Zeroing in on attack operations
In Hyperion’s case, the program does not make a long-shot search for needles of malware code buried in mountainous haystacks of software instructions. It focuses instead on the fundamental computer operations that attackers must carry out to achieve their ends.
For example, a hacker seeking to steal the identity of a program administrator may try to implant a clandestine keystroke logging routine that will copy the unaware user’s sign-on name and password, hide the stolen information somewhere on the victim’s system, and transmit it secretly back to the hacker.
Computer code that carries out such attacks may be disguised, said Prowell.
But the operational steps — implanting, copying, hiding and transmitting — are specific functional directions that software tells a computer to do, and they can be represented as logical equations: "If x=y, do this, and keep doing it until x=something else."
"You get away from bytes to the more literal picture of what is happening. You translate the compiled program into a function that describes what it does," Prowell said. Actions that might be innocent by themselves can have a malicious purpose when put together in a particular sequence that Hyperion’s mathematical analysis can reveal, he added.
The instructions or operational "calls" for key logging are compiled into a formal logic and stored as a catalog of known attacking behaviors called Behavior Specification Units. To scrutinize new programs, Hyperion uses advanced mathematical analysis to look for attacking operations described by the Basic Specification Units.
Prowell draws an analogy to a machinery with a motor, gears and a gear lever. Engineers can write an output equation for the motor, and for the gears. Putting that together creates a set of equations on what the machine is doing in mathematical terms. If the gear lever is moved, the equations produce a different result. Hyperion follows that model in analyzing computer operations that attacks must use.
Richard Linger, one of leading designers of Hyperion, who moved from Oak Ridge to R&K Cyber Solutions, said, "The fundamental difference is that most current [cyber defense] methods are based on the syntax of programs and malicious code, and they operate by scanning code and looking for signatures.
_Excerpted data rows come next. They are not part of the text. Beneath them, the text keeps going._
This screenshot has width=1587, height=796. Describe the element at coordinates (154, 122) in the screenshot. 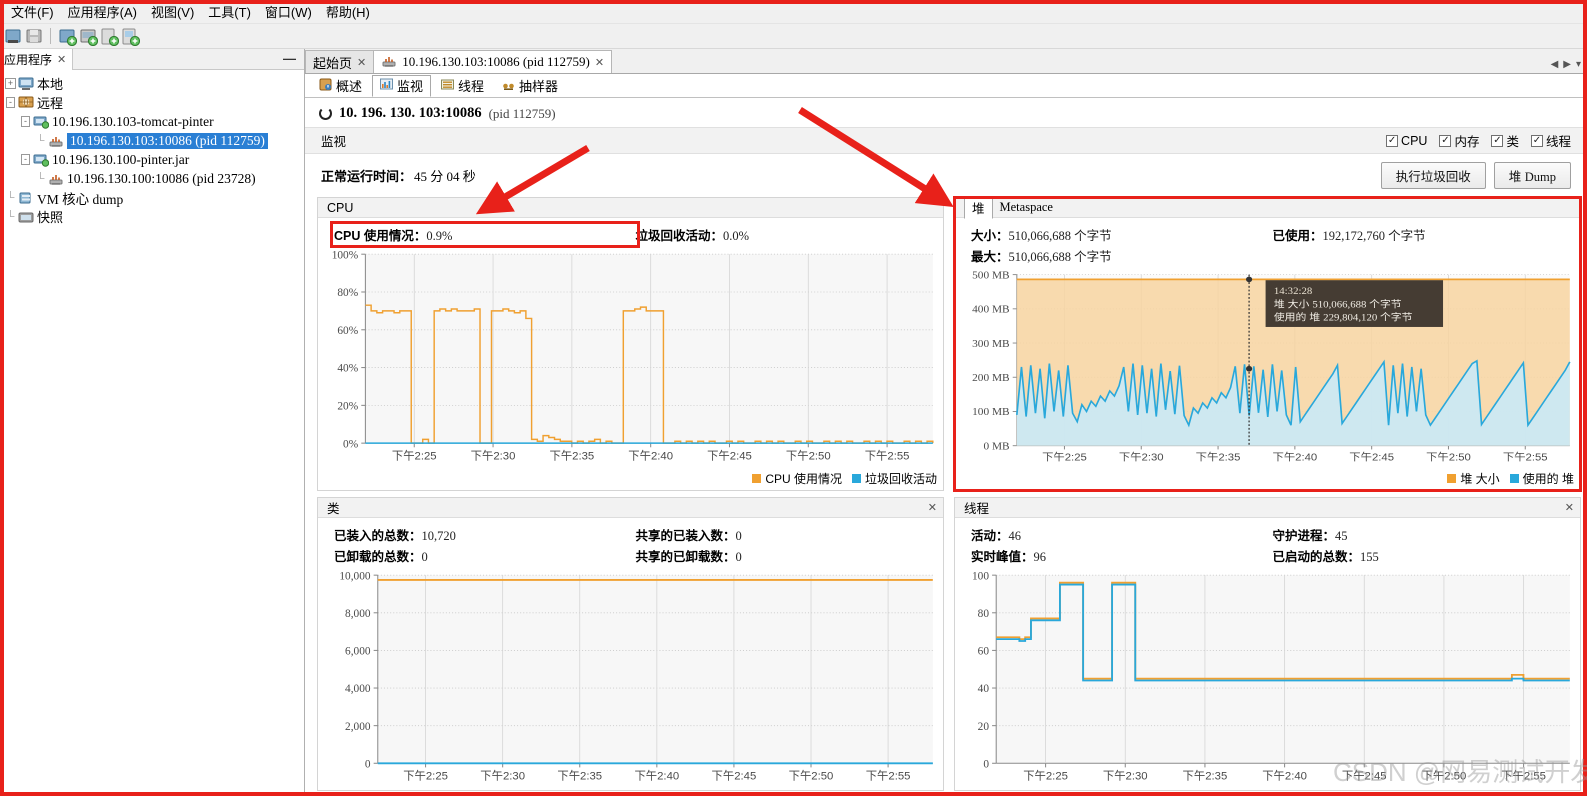

I see `tree-item-2: - 10.196.130.103-tomcat-pinter` at that location.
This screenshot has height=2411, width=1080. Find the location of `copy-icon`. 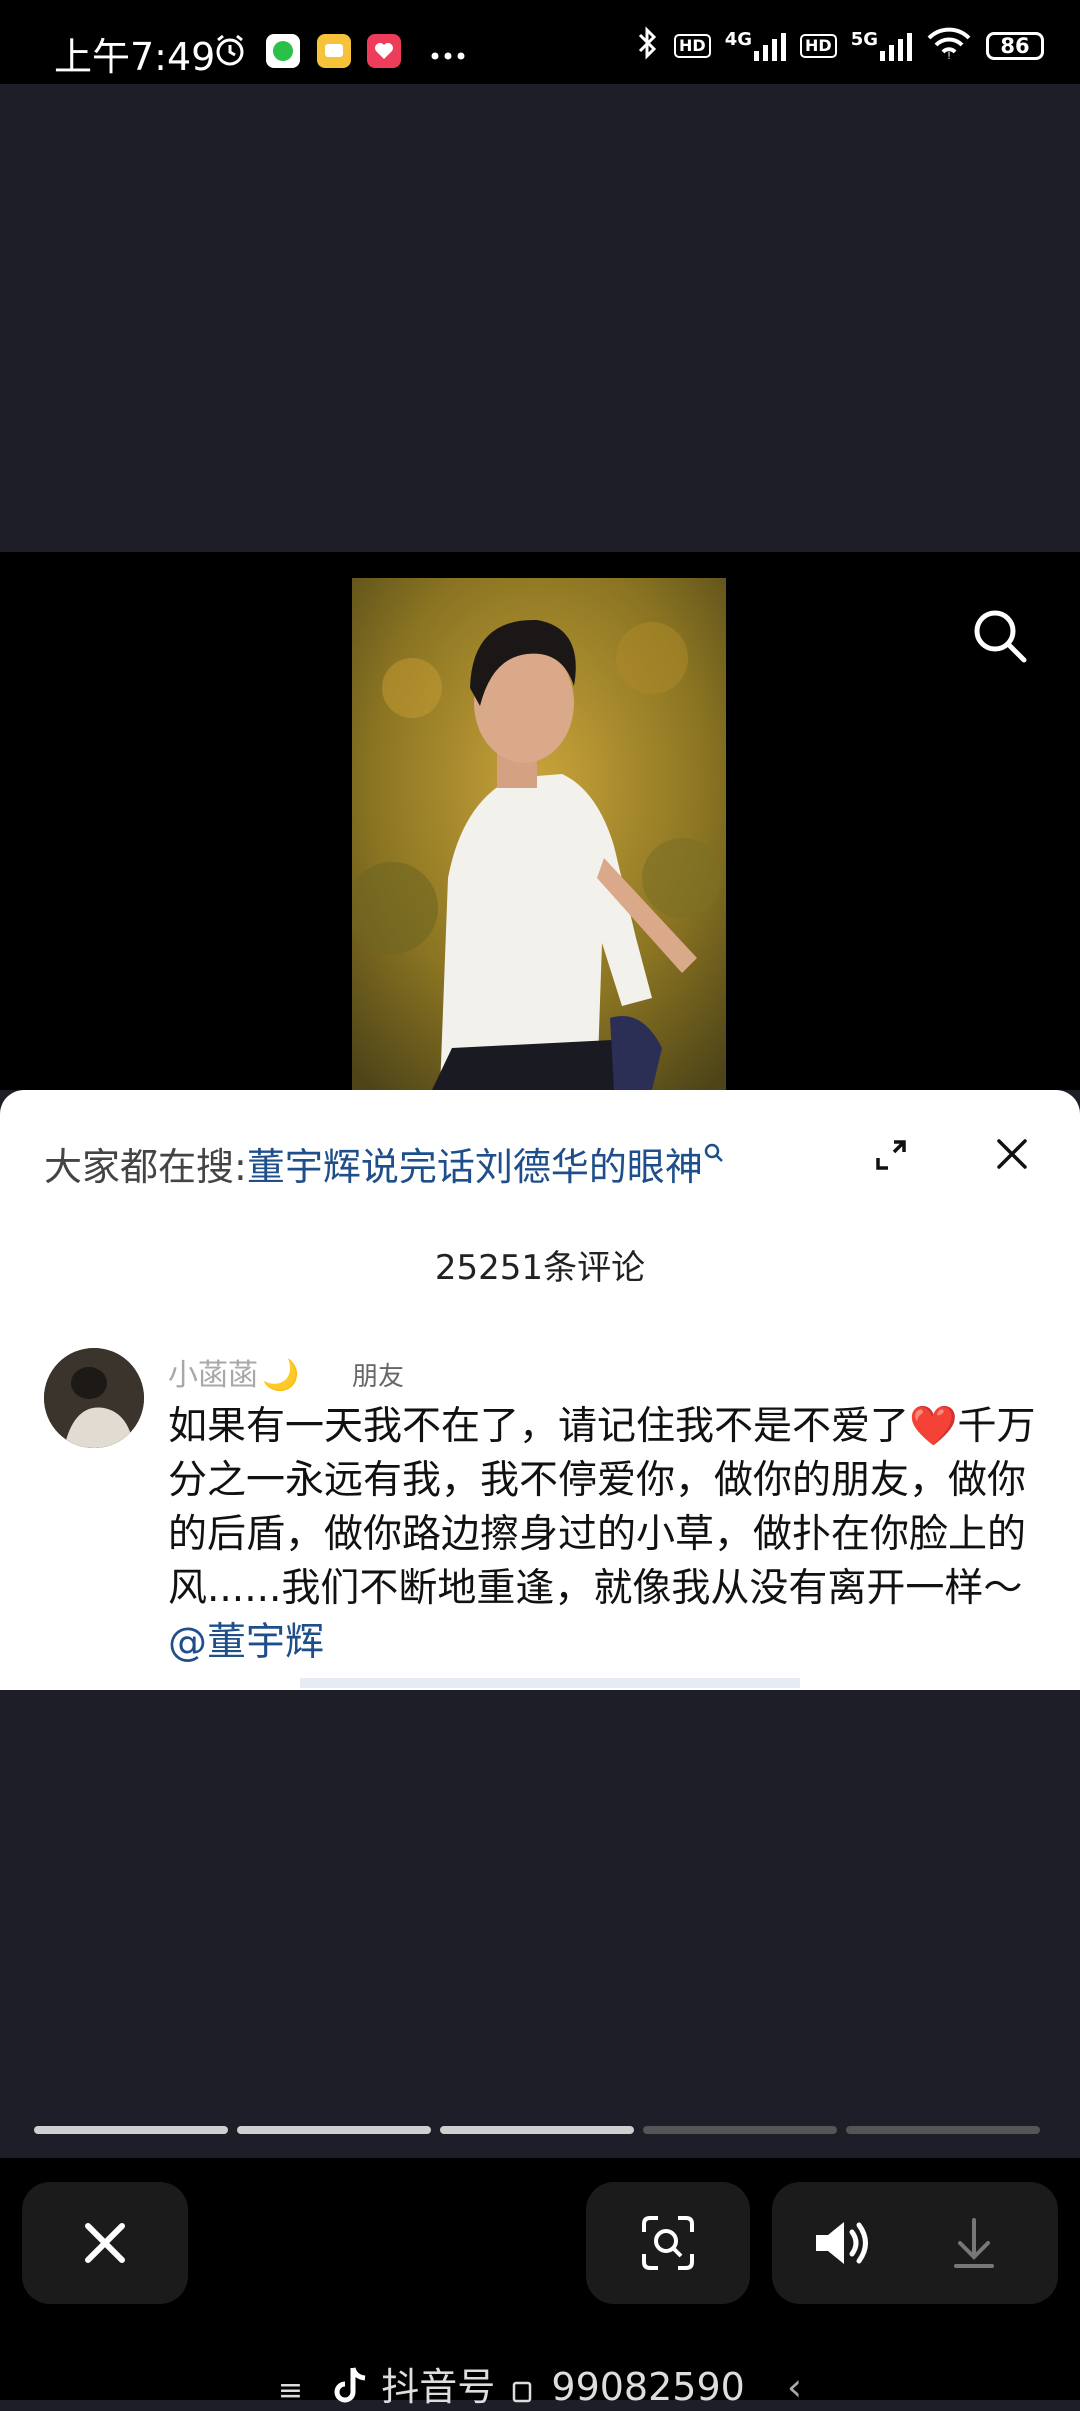

copy-icon is located at coordinates (522, 2392).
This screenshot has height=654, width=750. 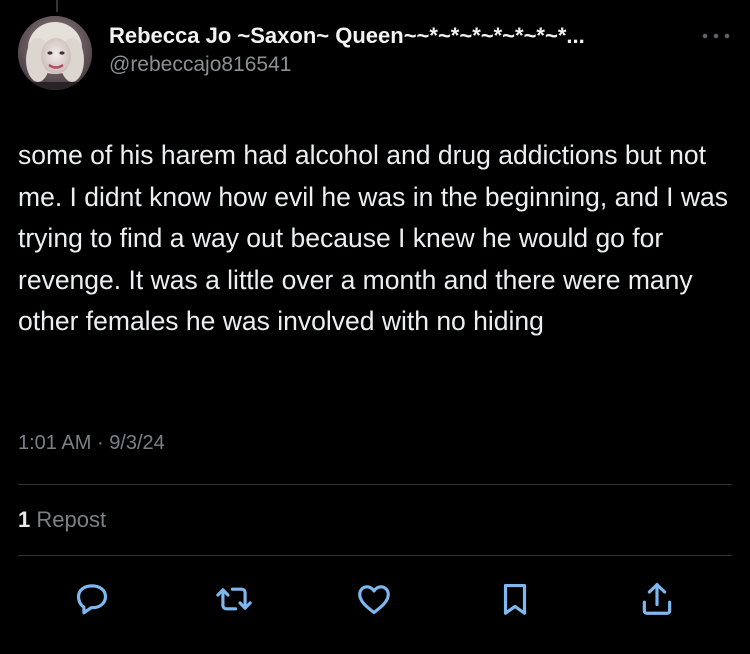 I want to click on heart-icon, so click(x=374, y=600).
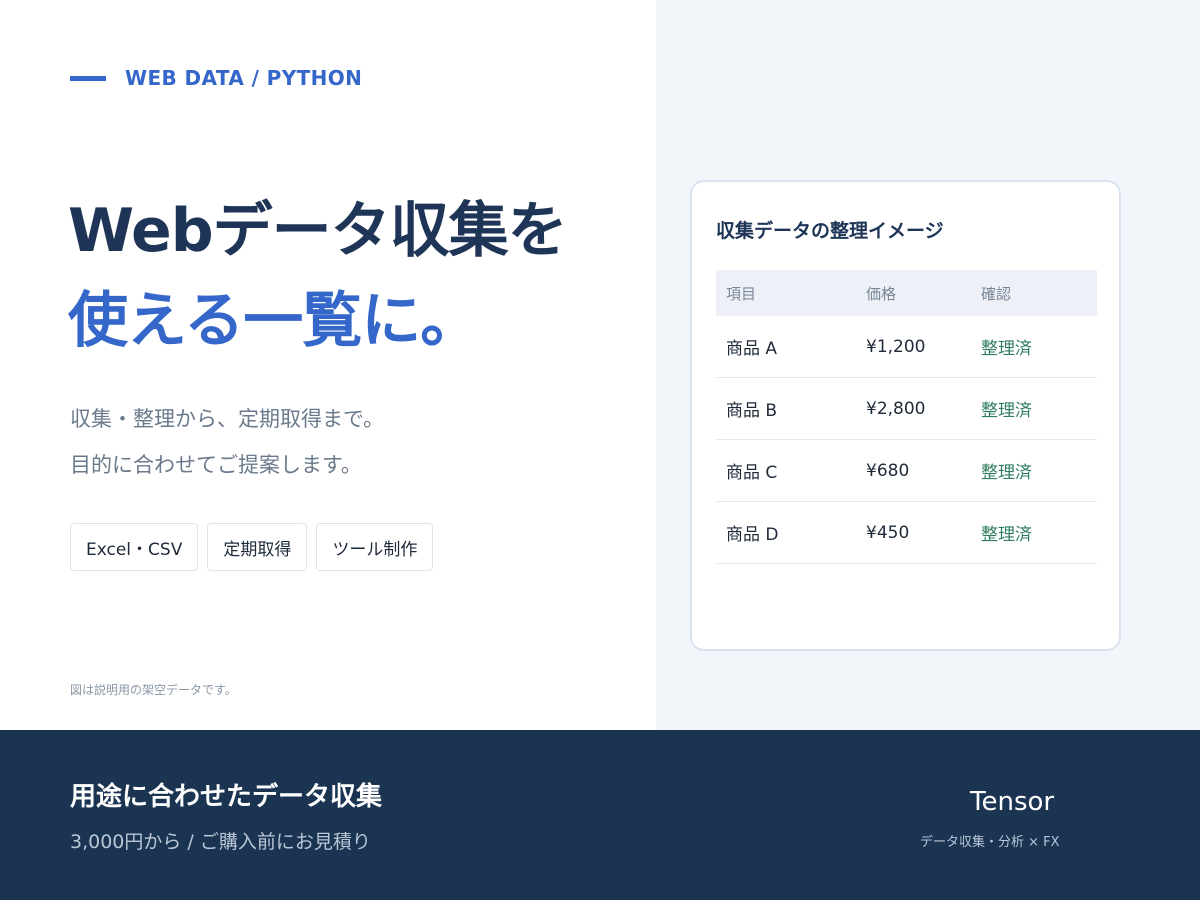 Image resolution: width=1200 pixels, height=900 pixels. What do you see at coordinates (896, 346) in the screenshot?
I see `cell-price: ¥1,200` at bounding box center [896, 346].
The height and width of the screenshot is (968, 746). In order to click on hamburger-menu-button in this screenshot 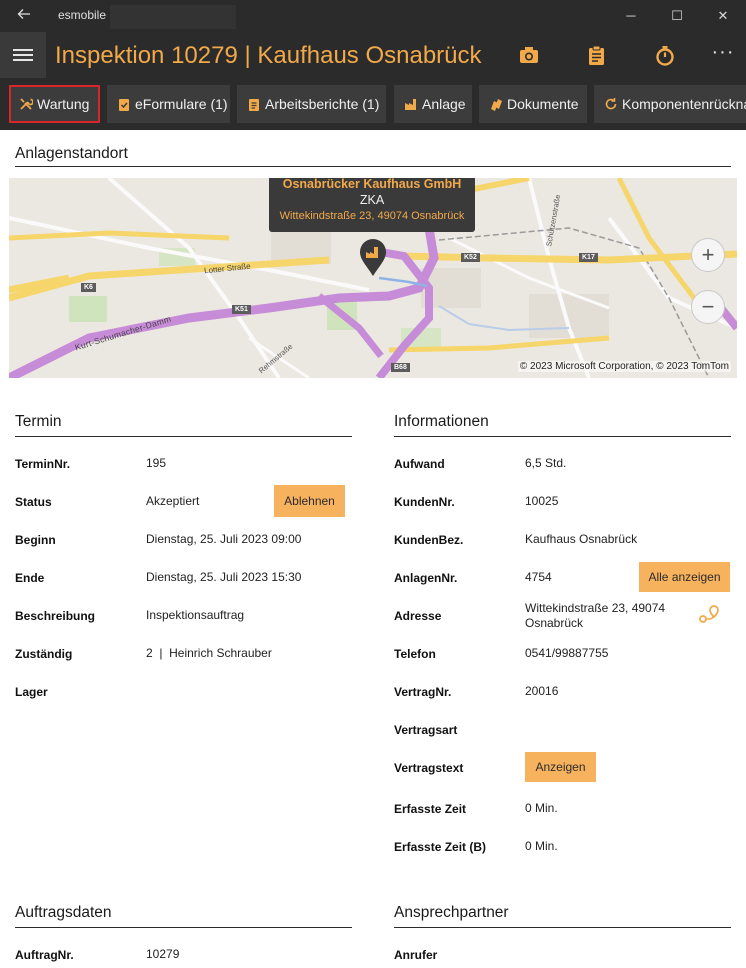, I will do `click(23, 55)`.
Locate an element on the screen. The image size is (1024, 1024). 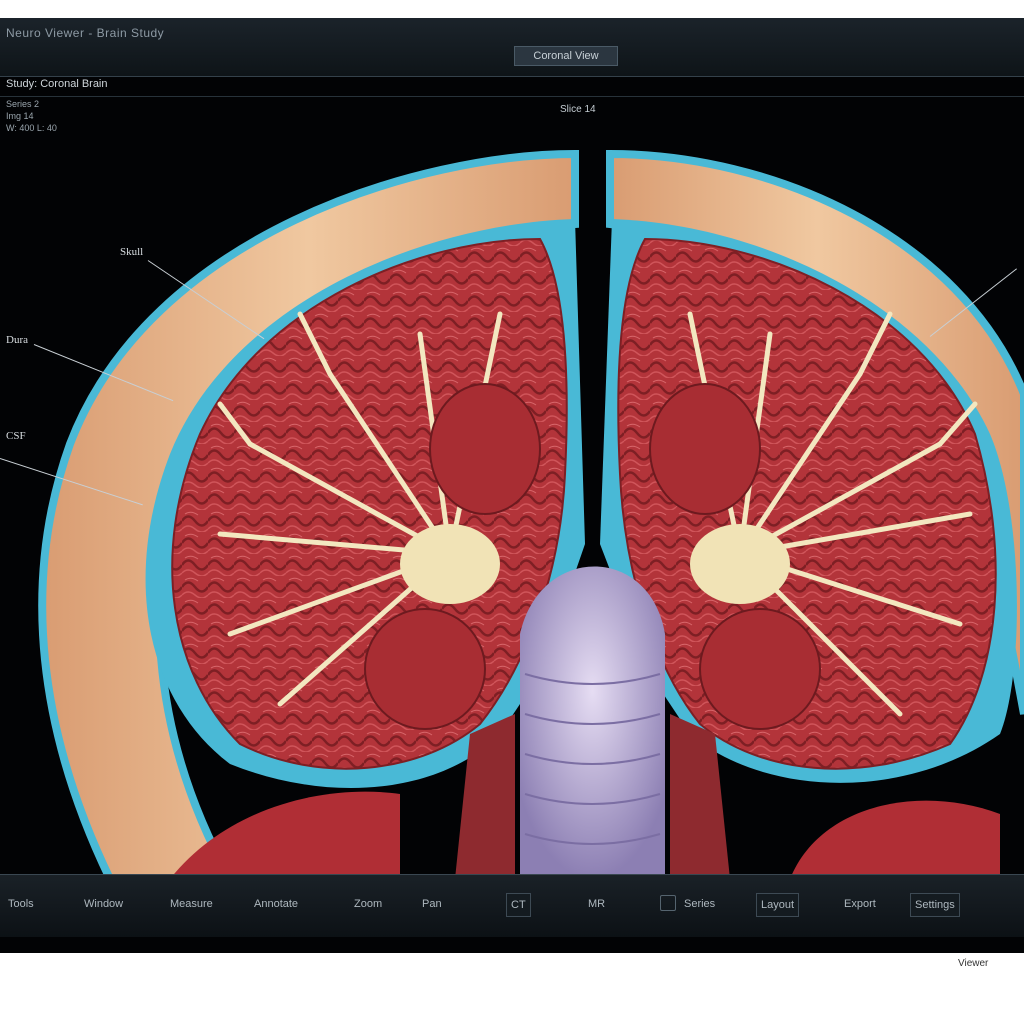
study-label: Study: Coronal Brain is located at coordinates (57, 84).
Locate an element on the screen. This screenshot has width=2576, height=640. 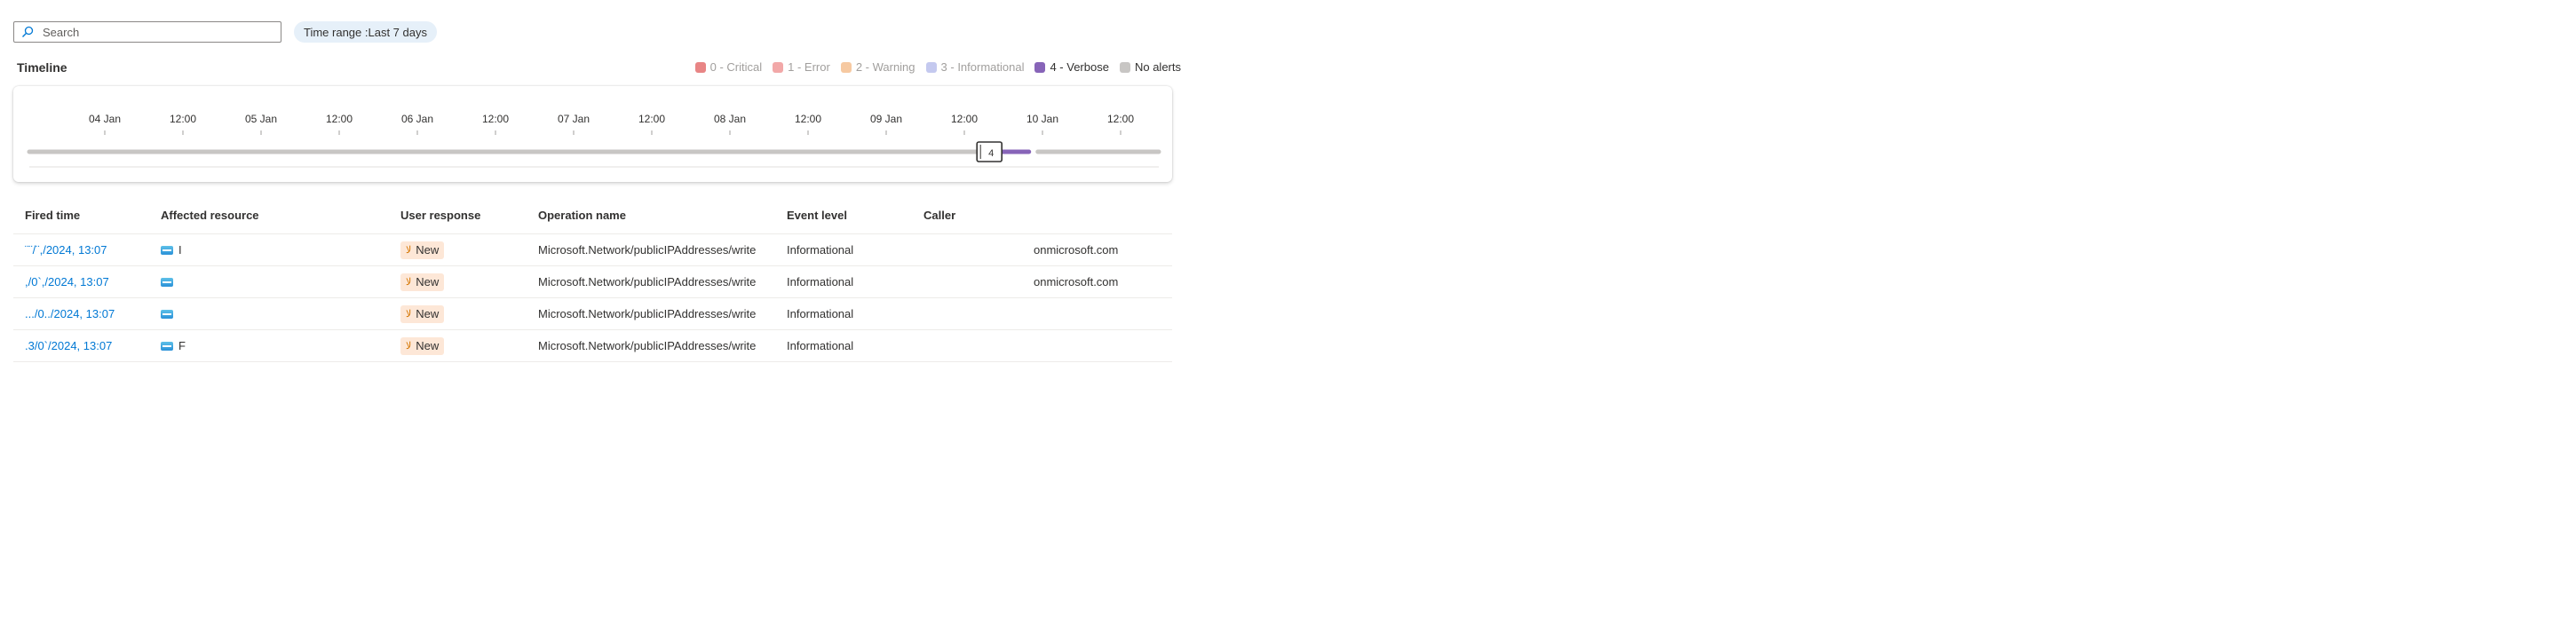
time-range-value: Last 7 days is located at coordinates (398, 32).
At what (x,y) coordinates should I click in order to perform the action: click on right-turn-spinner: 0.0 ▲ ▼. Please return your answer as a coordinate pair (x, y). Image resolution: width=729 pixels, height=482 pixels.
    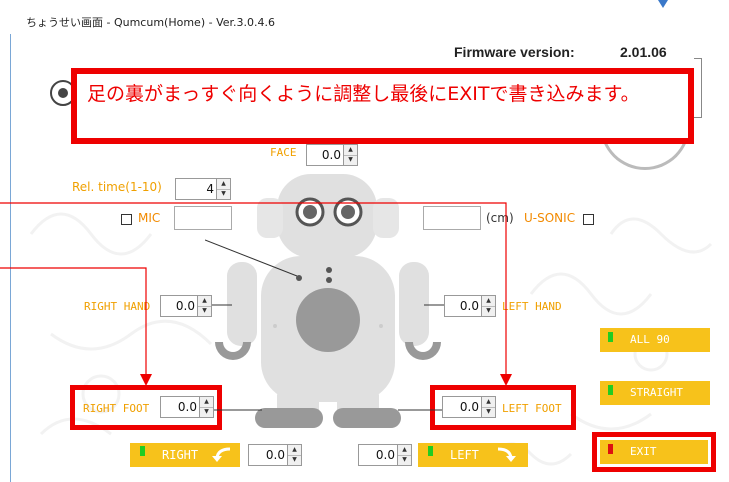
    Looking at the image, I should click on (275, 455).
Those signatures are very easily subverted.
"Hyperion doesn’t look for things in code, which is a loser’s game. We use the semantics of the individual program instructions to compute the behavior of the code."
‘In the trenches’
R&K Cyber, which had just 12 employees and $3 million in annual sales when it licensed Hyperion, must force its way into a fast-growing cyber defense market stocked with competition. But Linger said Hyperion gives it an edge. "It positions R&K as having a technology that is not generally available in the marketplace, and what we believe is a next-generation approach," Linger said.
Company founder Joseph Carter said the program is not challenging to deploy. "If they want to adopt it as a managed service, they won’t need to have any expertise. If they want to apply it on their own, we will be able to train their guys in two to three weeks in how to utilize the technologies."
Hyperion’s development has been a formidable challenge, Prowell said. "Everything about this is really hard. … The hardest part is representing faithfully the way that each instruction works on the computer. It’s not all that well specified. Sometimes the specs are wrong, and there are so many of them."
Hyperion was successfully piloted with DHS and an unidentified U.S. intelligence agency, R&K Cyber Solutions said. “We are in the trenches with government agencies, dealing with their malicious code,” Linger said.
"I’m making no guarantees about once-and-for-all security, but once we know this is how an attack works, I can easily find it every place it exists," Prowell said.